A further category, and by far the largest, is audio, image and video data. This data has the loosest structural characteristics, is the most voluminous, and is the most difficult from which to extract meaningful conclusions and useful information.

Unstructured and hybrid data categories are at the heart of the current excitement around big data. Businesses, including Amazon, Google, eBay, Twitter and Facebook, are using this information in enormous volumes to understand consumer behaviour, and predict specific needs and overall trends.

So what is so important about hybrid data?

Kris McKenzie, head of customer relationship management (CRM) at SAP UK & Ireland, describes it as: “Information which comes in all forms, shapes and sizes. In each customer interaction, vast quantities of both structured and unstructured data is generated in a multitude of guises. This can be anything from text to numerical information, of which all requires analysis in order to develop valuable insight into customer preferences.”
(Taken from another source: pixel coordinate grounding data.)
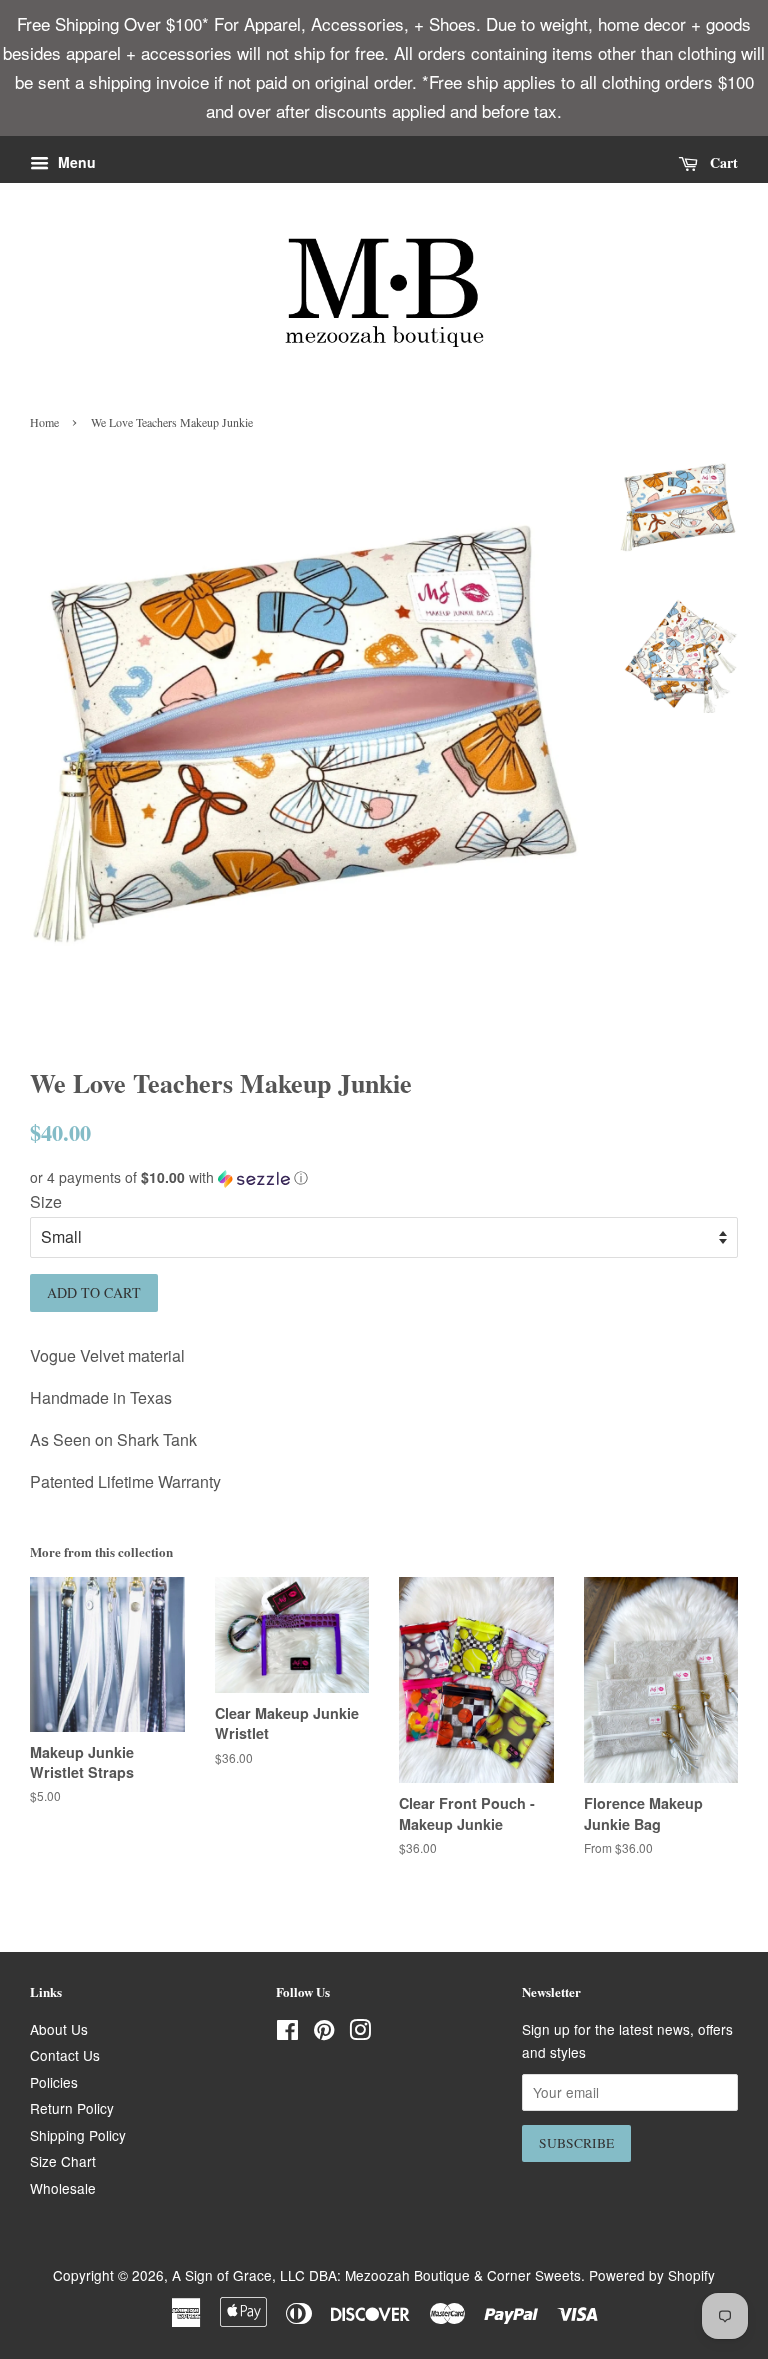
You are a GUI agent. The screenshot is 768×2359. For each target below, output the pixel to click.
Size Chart (63, 2161)
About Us (59, 2029)
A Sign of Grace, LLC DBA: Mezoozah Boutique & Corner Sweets (376, 2275)
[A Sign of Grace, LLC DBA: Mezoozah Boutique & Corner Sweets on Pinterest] (324, 2033)
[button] (384, 1177)
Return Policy (72, 2108)
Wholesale (63, 2188)
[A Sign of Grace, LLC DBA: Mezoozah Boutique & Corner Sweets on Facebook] (287, 2033)
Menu (75, 162)
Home (44, 422)
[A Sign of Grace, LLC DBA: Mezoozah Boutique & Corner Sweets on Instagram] (360, 2033)
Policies (54, 2082)
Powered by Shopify (652, 2275)
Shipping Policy (78, 2135)
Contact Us (65, 2055)
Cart (722, 161)
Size (46, 1201)
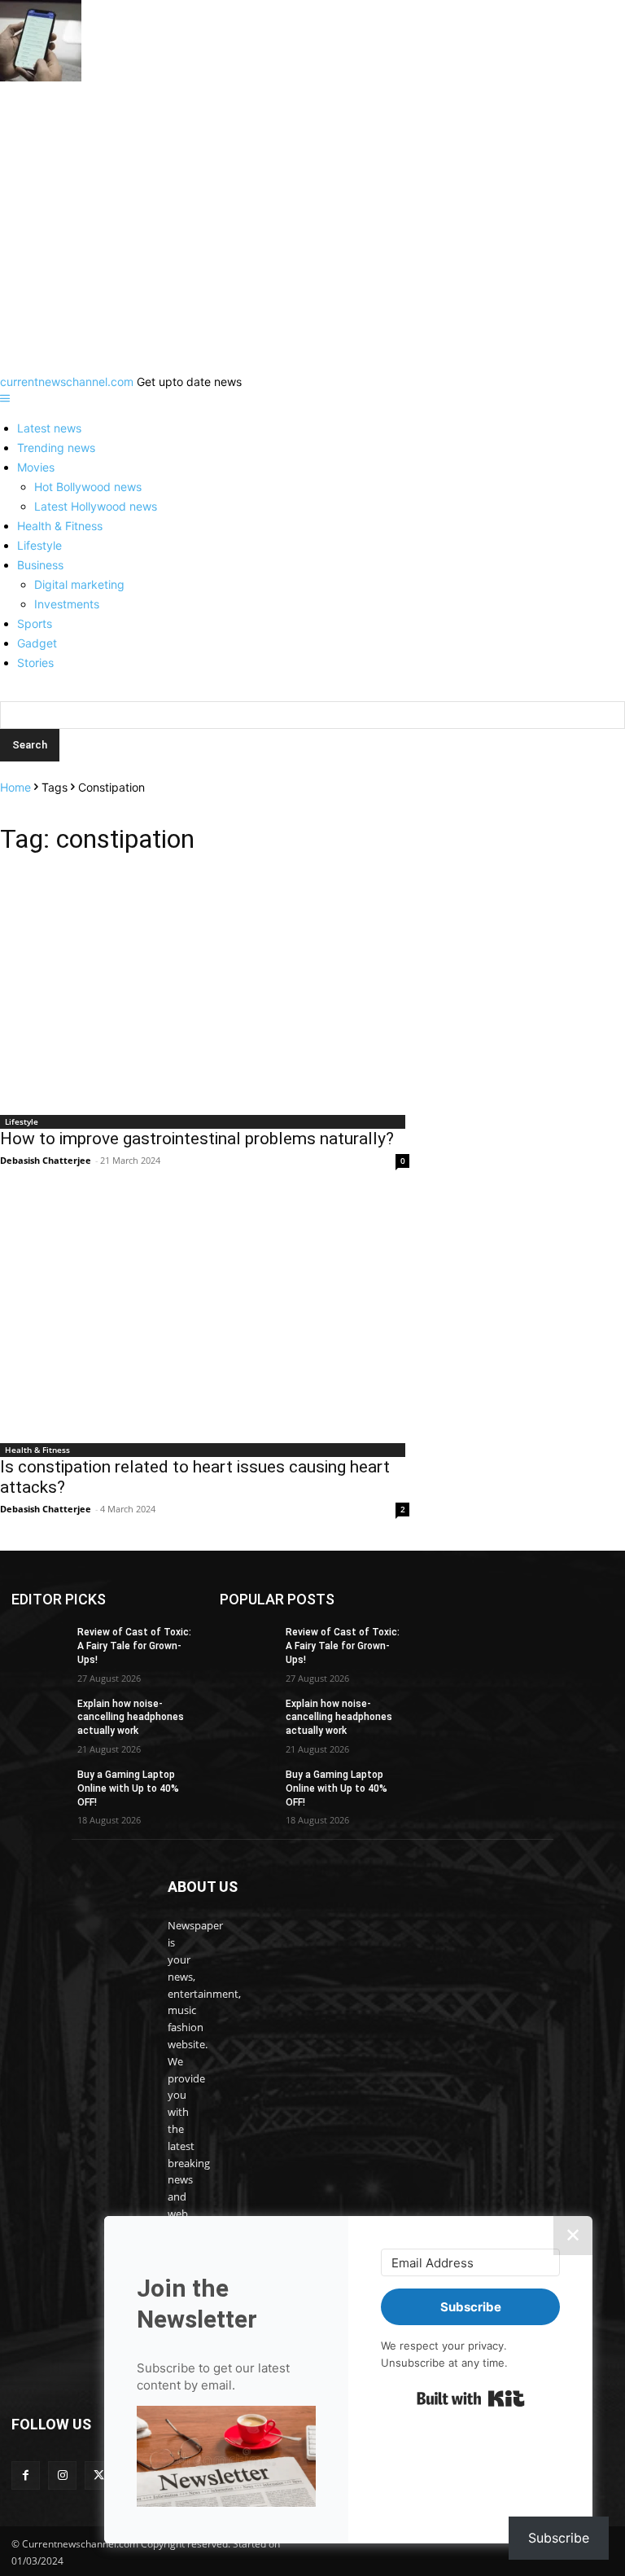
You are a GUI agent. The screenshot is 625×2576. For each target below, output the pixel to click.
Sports (34, 623)
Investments (66, 604)
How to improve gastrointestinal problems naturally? (197, 1138)
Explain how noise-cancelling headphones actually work (130, 1717)
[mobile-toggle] (5, 399)
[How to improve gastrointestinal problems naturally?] (204, 989)
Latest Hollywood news (95, 506)
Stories (35, 662)
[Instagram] (62, 2475)
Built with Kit (471, 2398)
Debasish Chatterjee (45, 1160)
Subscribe (558, 2538)
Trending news (56, 447)
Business (40, 565)
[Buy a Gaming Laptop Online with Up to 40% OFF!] (39, 1787)
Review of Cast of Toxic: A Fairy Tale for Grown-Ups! (134, 1645)
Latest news (49, 428)
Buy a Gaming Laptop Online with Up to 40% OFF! (128, 1788)
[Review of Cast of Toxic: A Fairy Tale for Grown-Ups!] (39, 1645)
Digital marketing (79, 584)
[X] (99, 2475)
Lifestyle (39, 545)
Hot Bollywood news (88, 487)
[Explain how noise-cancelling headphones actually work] (39, 1716)
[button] (226, 2458)
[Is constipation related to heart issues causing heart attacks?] (204, 1317)
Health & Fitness (60, 526)
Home (15, 787)
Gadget (37, 643)
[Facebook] (25, 2475)
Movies (36, 467)
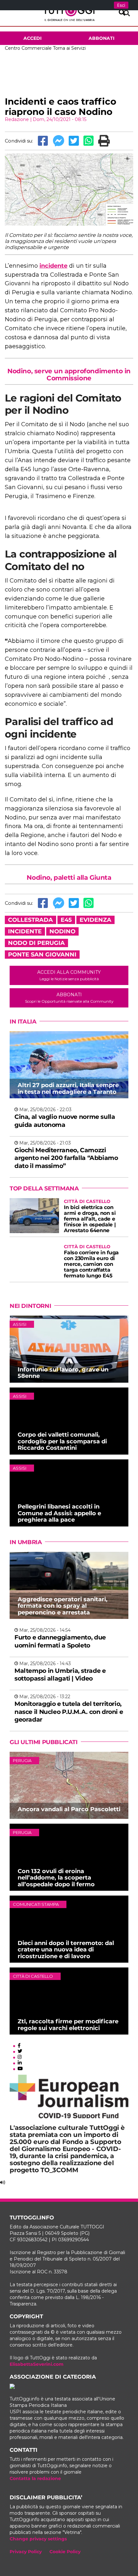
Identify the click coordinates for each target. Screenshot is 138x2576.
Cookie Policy (65, 2551)
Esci (121, 5)
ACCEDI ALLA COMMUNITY (69, 975)
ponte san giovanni (42, 954)
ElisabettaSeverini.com (37, 2364)
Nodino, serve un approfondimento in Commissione (69, 374)
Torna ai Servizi (69, 48)
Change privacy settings (38, 2539)
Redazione (17, 119)
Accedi (32, 38)
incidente (53, 265)
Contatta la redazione (35, 2478)
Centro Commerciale (28, 48)
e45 (66, 919)
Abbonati (102, 38)
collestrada (30, 919)
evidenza (95, 919)
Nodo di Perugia (36, 943)
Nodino (62, 931)
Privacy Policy (26, 2551)
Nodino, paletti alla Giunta (69, 877)
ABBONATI (69, 998)
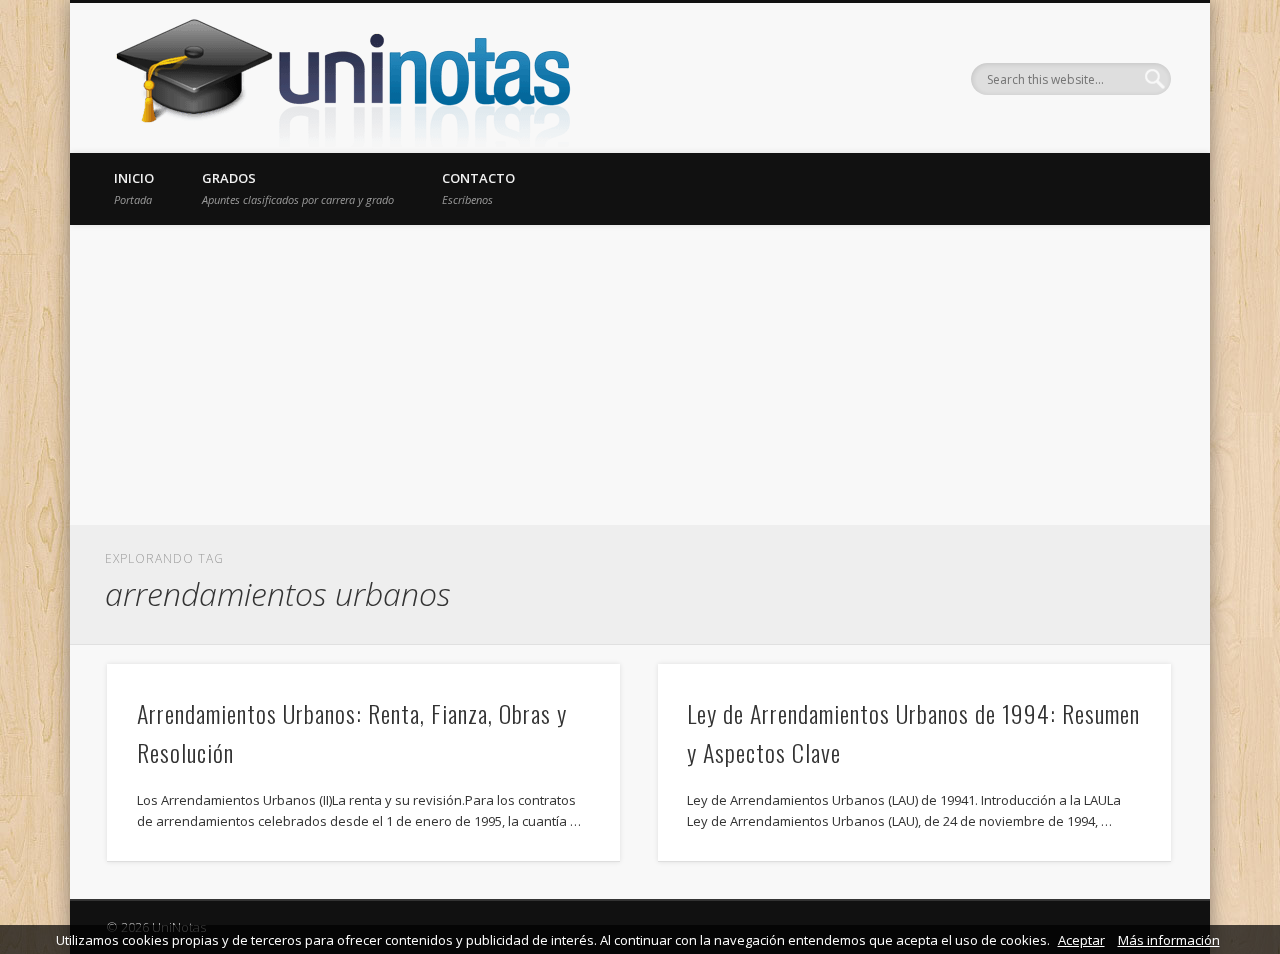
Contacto (478, 188)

He says: “The biggest sin businesses can make in this situation is wasting data. Companies are guilty of hoarding data, which they have no idea how to manipulate. This effectively results in money and valuable resources going down the drain, not to mention the fact that this makes your business vulnerable in the face of competitors who are optimising the information.”

So where does all this leave us, the consumers, to whom much of this data refers?

Some 2.7 zetabytes of data exists in the digital universe today. Predictions estimate that 35 zetabytes of data will be generated annually by 2020.  IDC estimates that by 2020 business transactions on the internet, including both business-to-business and business-to-consumer, will reach 450 billion per day.  Facebook alone stores, accesses and analyses 30+ petabytes of user-generated data. How do you make sense of it all? Is there a benefit to making sense of it?

Nick Whitehead, senior director of IT company Oracle, who is the author of a recent white paper on information management and big data explains: “What organisations are beginning to work up to is the capture and analysis of model data that has never been captured before. It is a natural extension on what has been happening previously. For example, shopping behaviour can be analysed now in specific locations; the social media stuff can be added and this mix of the old and the new can be very useful.”

Geolocation, which enables companies to know where customers are using their mobile smartphones, is another good example of where big data can be useful. “We can tell where customers are but, until recently, we couldn’t match that with what they had done previously or what it was they had been researching online that they wanted to buy,” says Mr Whitehead. “Using this information, companies can serve consumers better.”

Patrick Rohrbasser, chief executive of customer insight consultancy emnos, likens the current frenzy around big data to the mid-1990s when retailers launched loyalty cards without the IT capability to usefully analyse the millions of transactions a day that were generated.

“Then, as now, the challenge was analogous to attempting to drink from a fire hose without drowning,” he says. “Analysing big data requires special skills within an integrated team, understanding the retail challenges and then being able to isolate those data sources that can most cost-effectively be brought to bear on the problem. It requires retail knowledge, data management best practice, technology, analysis capability and transformational consultancy to ensure the whole business benefits.”